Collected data
Start of Block
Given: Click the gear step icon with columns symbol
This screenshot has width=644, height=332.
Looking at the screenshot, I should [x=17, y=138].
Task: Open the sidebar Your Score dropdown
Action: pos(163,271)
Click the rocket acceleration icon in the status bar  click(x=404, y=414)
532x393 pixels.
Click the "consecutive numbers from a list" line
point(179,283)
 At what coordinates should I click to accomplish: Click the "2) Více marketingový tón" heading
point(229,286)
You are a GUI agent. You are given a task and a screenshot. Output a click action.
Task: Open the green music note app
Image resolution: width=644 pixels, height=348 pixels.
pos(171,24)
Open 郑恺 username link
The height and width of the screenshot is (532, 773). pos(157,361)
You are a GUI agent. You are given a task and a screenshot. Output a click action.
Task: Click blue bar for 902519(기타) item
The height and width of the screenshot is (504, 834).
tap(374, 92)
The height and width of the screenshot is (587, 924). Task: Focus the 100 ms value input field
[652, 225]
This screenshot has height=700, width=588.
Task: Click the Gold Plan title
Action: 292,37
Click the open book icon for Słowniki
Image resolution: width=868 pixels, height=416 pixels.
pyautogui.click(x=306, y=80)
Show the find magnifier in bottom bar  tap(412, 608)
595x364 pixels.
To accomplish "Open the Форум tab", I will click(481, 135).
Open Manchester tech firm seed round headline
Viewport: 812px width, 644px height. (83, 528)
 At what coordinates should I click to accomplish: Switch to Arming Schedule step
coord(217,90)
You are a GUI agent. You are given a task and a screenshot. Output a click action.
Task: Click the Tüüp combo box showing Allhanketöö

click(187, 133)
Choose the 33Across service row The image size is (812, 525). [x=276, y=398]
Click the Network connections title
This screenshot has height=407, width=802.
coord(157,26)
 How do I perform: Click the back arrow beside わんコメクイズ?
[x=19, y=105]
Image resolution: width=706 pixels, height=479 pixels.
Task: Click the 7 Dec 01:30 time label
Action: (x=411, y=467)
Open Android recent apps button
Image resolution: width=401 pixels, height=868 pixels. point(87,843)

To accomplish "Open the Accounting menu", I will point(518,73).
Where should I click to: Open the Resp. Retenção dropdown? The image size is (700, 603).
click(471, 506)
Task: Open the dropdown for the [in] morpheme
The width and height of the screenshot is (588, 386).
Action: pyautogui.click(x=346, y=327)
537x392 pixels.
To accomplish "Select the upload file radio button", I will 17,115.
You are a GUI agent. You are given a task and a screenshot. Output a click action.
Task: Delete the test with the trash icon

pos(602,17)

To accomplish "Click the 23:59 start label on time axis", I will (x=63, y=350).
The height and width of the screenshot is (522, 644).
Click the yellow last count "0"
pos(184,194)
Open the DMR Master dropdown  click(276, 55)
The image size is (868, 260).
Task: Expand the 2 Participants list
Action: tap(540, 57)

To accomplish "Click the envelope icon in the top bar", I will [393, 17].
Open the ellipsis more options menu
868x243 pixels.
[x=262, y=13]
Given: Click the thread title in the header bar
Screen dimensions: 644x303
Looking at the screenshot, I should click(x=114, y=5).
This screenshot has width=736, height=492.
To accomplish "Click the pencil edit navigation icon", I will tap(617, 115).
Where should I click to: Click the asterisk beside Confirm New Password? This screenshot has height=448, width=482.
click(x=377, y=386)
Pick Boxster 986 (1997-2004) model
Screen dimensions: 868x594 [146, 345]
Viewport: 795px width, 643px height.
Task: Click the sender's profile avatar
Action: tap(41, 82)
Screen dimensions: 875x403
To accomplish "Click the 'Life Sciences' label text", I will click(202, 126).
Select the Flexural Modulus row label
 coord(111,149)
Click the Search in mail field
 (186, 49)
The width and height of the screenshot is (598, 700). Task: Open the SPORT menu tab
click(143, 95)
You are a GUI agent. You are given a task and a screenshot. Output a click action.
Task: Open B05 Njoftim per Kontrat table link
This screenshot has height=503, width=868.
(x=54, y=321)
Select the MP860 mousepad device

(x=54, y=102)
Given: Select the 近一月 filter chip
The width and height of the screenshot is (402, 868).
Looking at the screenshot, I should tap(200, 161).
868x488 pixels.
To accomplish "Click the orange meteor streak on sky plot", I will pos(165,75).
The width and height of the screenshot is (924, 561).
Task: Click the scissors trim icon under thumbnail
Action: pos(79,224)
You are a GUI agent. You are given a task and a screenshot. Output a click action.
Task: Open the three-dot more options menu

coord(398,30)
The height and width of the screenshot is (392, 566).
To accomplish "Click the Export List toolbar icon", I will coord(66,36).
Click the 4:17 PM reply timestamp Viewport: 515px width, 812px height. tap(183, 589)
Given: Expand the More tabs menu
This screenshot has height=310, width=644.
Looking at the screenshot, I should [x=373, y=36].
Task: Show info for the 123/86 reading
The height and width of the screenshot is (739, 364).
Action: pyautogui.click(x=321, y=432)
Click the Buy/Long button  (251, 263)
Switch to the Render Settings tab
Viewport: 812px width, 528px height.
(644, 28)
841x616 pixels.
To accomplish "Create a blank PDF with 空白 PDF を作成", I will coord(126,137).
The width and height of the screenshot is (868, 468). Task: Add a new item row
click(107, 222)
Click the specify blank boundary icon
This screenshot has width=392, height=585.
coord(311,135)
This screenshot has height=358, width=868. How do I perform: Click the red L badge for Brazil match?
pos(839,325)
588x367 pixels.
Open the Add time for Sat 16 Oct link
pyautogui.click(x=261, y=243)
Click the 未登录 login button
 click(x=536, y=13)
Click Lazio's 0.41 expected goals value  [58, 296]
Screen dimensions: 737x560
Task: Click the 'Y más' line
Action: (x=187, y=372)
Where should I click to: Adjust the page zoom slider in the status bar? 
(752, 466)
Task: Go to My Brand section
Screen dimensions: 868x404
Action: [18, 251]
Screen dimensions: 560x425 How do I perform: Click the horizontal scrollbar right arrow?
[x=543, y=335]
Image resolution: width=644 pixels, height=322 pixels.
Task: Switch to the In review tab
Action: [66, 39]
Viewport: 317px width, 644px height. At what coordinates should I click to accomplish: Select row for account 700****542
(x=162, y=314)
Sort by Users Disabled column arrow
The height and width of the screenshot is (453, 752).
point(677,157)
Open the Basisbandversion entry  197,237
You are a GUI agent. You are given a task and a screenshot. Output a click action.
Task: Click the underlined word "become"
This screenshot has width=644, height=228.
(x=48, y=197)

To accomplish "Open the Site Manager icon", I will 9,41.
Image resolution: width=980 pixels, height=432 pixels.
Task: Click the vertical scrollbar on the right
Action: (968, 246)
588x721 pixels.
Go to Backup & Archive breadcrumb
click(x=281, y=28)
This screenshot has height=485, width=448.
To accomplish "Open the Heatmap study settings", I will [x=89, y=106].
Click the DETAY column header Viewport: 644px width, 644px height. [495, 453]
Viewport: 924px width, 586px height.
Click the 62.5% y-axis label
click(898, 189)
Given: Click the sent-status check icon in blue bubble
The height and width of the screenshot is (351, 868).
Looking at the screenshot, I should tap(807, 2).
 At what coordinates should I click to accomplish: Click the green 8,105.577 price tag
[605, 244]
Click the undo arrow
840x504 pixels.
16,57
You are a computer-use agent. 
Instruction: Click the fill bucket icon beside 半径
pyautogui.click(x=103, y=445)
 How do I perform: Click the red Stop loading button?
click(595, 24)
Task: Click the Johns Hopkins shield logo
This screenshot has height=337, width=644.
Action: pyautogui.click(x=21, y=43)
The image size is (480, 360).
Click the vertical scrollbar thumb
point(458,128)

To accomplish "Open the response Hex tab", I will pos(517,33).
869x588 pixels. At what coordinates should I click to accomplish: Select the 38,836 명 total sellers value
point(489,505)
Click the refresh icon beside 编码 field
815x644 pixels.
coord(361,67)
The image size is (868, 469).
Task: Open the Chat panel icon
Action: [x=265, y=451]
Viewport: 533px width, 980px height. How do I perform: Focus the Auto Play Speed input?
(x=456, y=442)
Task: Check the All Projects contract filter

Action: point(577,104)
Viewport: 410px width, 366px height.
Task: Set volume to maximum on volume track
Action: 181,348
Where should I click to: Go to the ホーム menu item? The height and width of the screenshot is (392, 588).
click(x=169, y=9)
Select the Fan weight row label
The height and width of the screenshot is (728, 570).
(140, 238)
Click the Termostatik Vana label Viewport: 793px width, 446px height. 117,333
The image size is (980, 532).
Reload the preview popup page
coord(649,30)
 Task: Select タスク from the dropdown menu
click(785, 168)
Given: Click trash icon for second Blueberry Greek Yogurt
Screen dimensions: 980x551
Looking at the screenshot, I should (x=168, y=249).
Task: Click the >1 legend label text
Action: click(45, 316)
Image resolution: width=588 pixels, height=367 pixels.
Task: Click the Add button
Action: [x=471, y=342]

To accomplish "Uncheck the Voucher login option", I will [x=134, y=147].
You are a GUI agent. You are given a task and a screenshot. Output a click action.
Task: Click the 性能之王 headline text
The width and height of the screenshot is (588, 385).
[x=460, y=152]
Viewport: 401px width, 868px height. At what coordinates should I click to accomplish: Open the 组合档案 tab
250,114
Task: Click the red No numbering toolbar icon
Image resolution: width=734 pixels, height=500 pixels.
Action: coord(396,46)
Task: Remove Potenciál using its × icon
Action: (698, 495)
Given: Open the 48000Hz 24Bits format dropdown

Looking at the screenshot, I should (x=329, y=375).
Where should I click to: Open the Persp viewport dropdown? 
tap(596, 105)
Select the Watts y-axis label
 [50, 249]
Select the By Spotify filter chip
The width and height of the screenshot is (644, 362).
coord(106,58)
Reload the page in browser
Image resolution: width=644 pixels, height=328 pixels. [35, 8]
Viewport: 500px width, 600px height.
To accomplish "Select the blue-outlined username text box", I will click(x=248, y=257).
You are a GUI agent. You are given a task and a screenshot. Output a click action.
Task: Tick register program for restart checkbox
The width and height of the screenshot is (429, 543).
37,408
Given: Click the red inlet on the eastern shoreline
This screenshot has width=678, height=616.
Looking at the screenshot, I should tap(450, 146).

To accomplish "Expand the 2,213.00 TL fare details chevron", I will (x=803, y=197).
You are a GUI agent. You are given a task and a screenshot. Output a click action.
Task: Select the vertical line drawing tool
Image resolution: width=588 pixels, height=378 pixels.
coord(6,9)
End of Block
ACTIVITY> Above this instruction are the records; retype exactly the lines from the one containing "Open Android recent apps button" up to and including the one containing "This screenshot has width=736, height=492.".

RESPONSE TO THIS TASK>
Open Android recent apps button
Image resolution: width=401 pixels, height=868 pixels. point(87,843)

To accomplish "Open the Accounting menu", I will point(518,73).
Where should I click to: Open the Resp. Retenção dropdown? The image size is (700, 603).
click(471, 506)
Task: Open the dropdown for the [in] morpheme
The width and height of the screenshot is (588, 386).
Action: pyautogui.click(x=346, y=327)
537x392 pixels.
To accomplish "Select the upload file radio button", I will 17,115.
You are a GUI agent. You are given a task and a screenshot. Output a click action.
Task: Delete the test with the trash icon

pos(602,17)

To accomplish "Click the 23:59 start label on time axis", I will (x=63, y=350).
The height and width of the screenshot is (522, 644).
Click the yellow last count "0"
pos(184,194)
Open the DMR Master dropdown  click(276, 55)
The image size is (868, 260).
Task: Expand the 2 Participants list
Action: tap(540, 57)

To accomplish "Click the envelope icon in the top bar", I will [393, 17].
Open the ellipsis more options menu
868x243 pixels.
[x=262, y=13]
Given: Click the thread title in the header bar
Screen dimensions: 644x303
Looking at the screenshot, I should click(x=114, y=5).
This screenshot has width=736, height=492.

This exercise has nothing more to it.